# PROVIDED PASSAGE:
◆ ◆ ◆ ◆ ◆
The minivan bombing occurred as people were shopping in the rundown district of Sadr City, a sprawling Shiite district in eastern Baghdad. Police Col. Hassan Chalob said four civilians were killed and seven cars were left charred.
The area has been targeted by attackers in the past. Bombs exploded in two markets there on March 12, killing at least 44 people.
The motive of the attack on the elderly home was unclear and an investigation was under way, police Lt. Col. Karim al-Zaida said. Two women were killed.
Tensions have been worsening in the Shiite-dominated area of Basra, Iraq's second-largest city, which is about 340 miles southeast of Baghdad. Britain has about 8,000 soldiers in the city.
Iraqi Prime Minister Nouri al-Maliki declared a state of emergency there late last month, but it has failed to quell the rampant violence as rival Shiite militias fight each other for power.
Meanwhile, an al-Qaida-linked group said Monday it was holding captive two U.S. privates, one from Texas and the other from Oregon, and taunted the U.S. military for failing to find the soldiers despite a search involving more than 8,000 Iraqi and American troops.
The Mujahedeen Shura Council, an umbrella organization for a variety of insurgent factions led by al-Qaida in Iraq, offered no video, identification cards or other evidence to prove that they have the Americans. The group had vowed to seek revenge for the June 7 killing of Abu Musab al-Zarqawi, the leader of al-Qaida in Iraq, in a U.S. airstrike.
◆ ◆ ◆ ◆ ◆
# EXTRACTED ENTRIES:
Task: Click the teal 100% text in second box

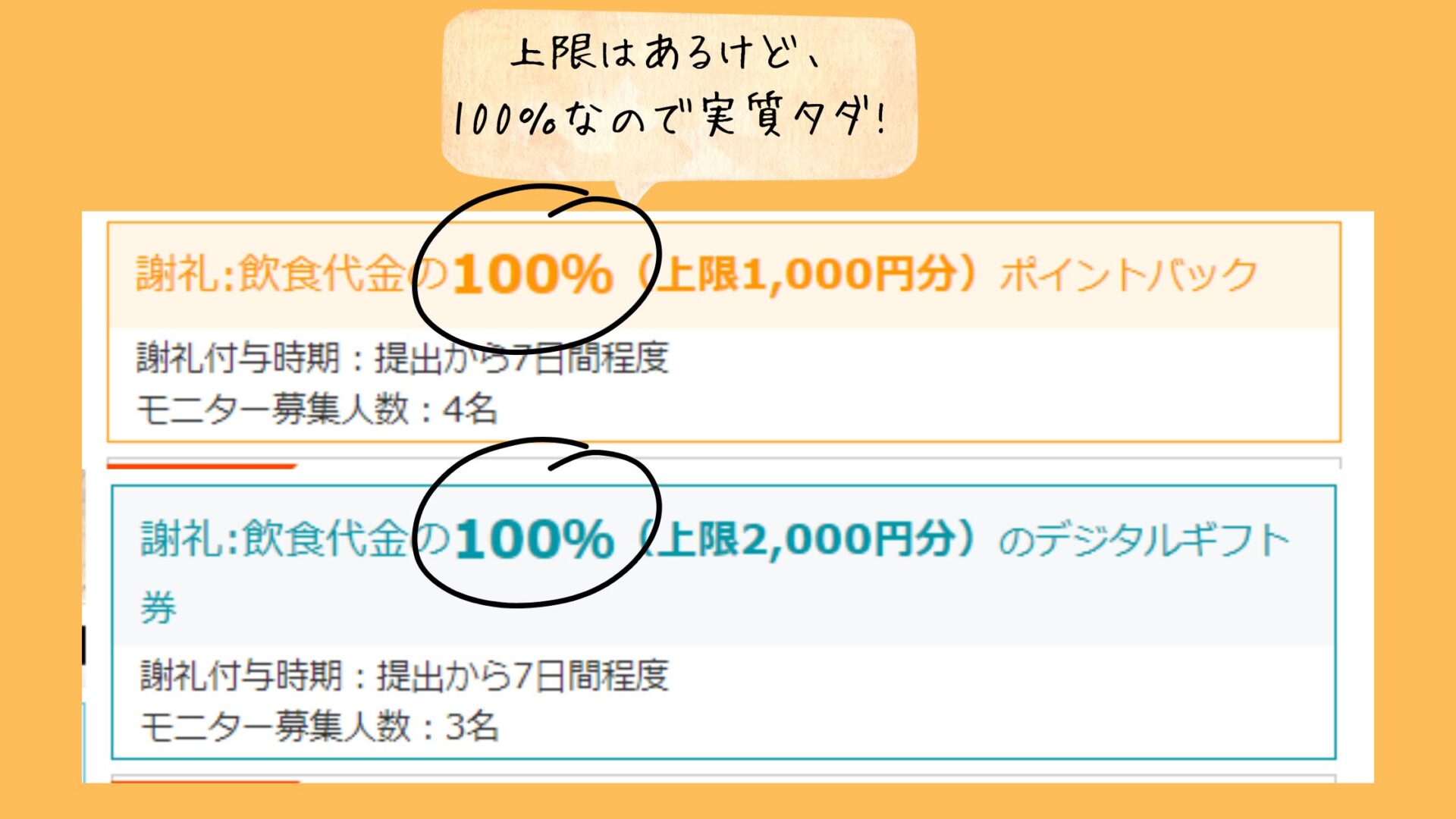Action: [535, 540]
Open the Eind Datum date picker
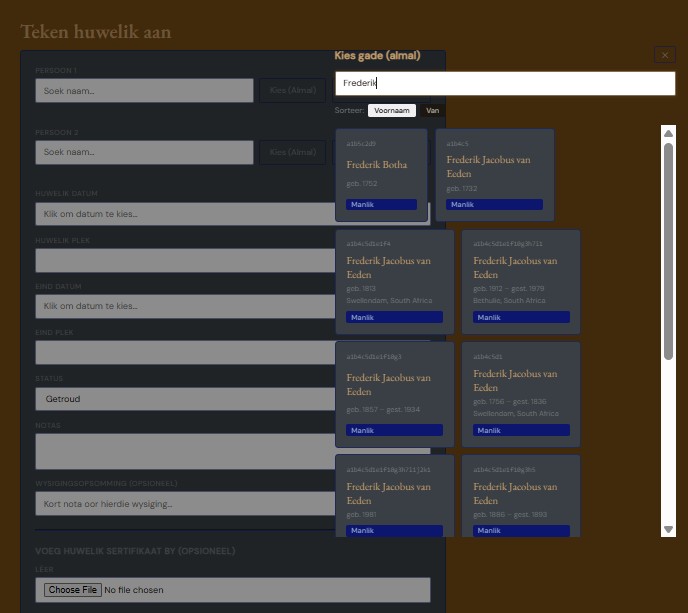The image size is (688, 613). tap(185, 306)
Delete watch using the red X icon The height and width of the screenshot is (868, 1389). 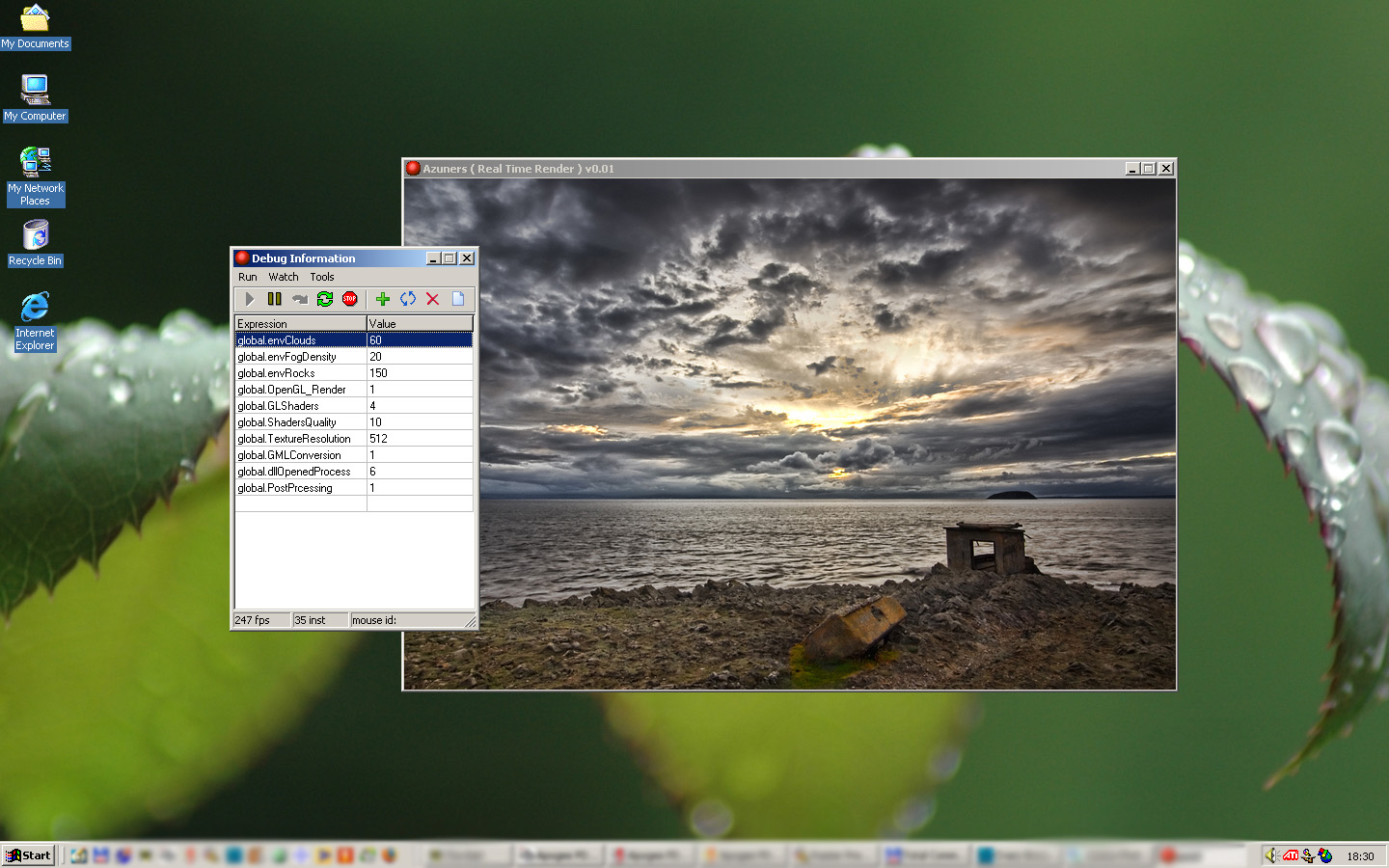pos(433,299)
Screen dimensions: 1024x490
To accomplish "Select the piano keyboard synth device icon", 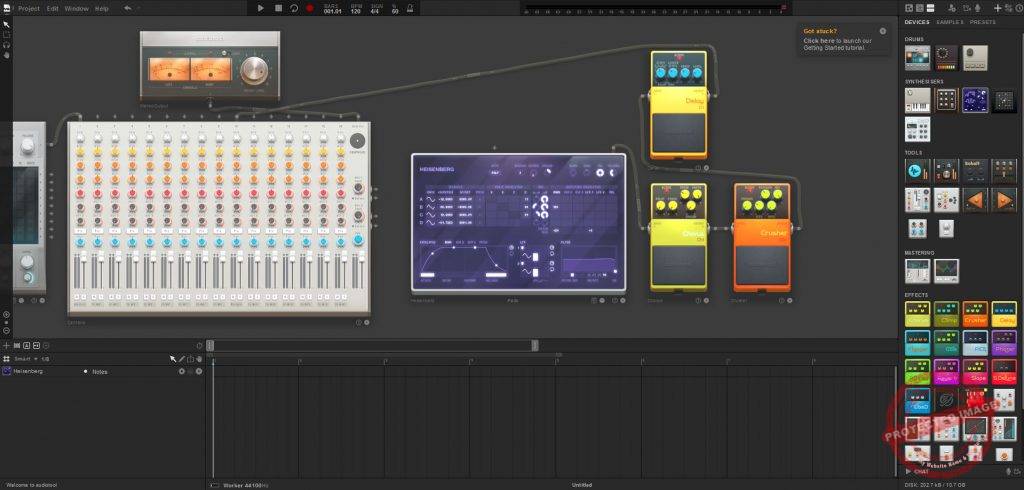I will (918, 100).
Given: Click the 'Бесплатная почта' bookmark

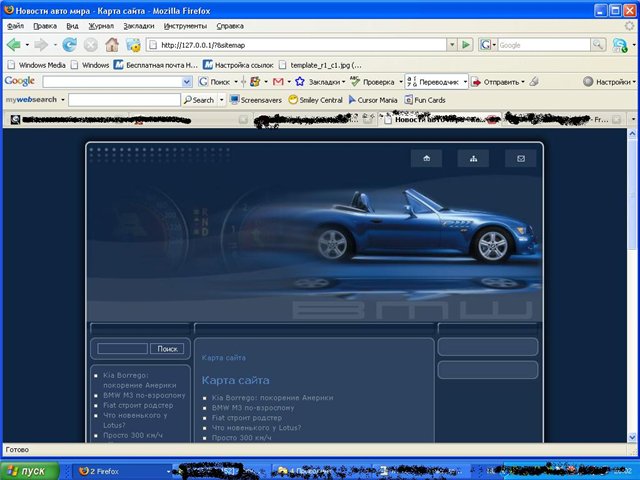Looking at the screenshot, I should coord(160,64).
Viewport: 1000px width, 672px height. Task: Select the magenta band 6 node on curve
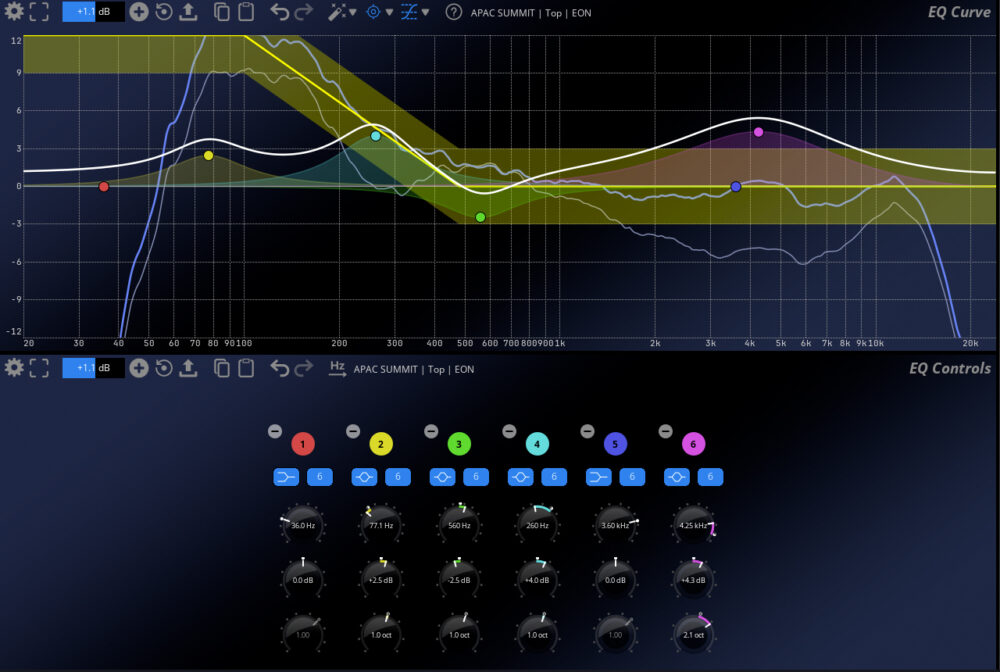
◆ ◆ ◆ ◆ ◆
# SET PROBLEM 1:
According to the Iraq news excerpt, roughly how many soldiers does Britain have in Basra?
# SET PROBLEM 2:
Transcribe the Iraq news excerpt starting with "Meanwhile, an al-Qaida-linked" and going on through "a U.S. airstrike.".
# SET PROBLEM 3:
List every person mentioned by name in the Iraq news excerpt.
The material placed after the Iraq news excerpt is separate from it.

# COMPLETE ANSWER 1:
About 8,000.

# COMPLETE ANSWER 2:
Meanwhile, an al-Qaida-linked group said Monday it was holding captive two U.S. privates, one from Texas and the other from Oregon, and taunted the U.S. military for failing to find the soldiers despite a search involving more than 8,000 Iraqi and American troops.
The Mujahedeen Shura Council, an umbrella organization for a variety of insurgent factions led by al-Qaida in Iraq, offered no video, identification cards or other evidence to prove that they have the Americans. The group had vowed to seek revenge for the June 7 killing of Abu Musab al-Zarqawi, the leader of al-Qaida in Iraq, in a U.S. airstrike.

# COMPLETE ANSWER 3:
Hassan Chalob, Karim al-Zaida, Nouri al-Maliki, Abu Musab al-Zarqawi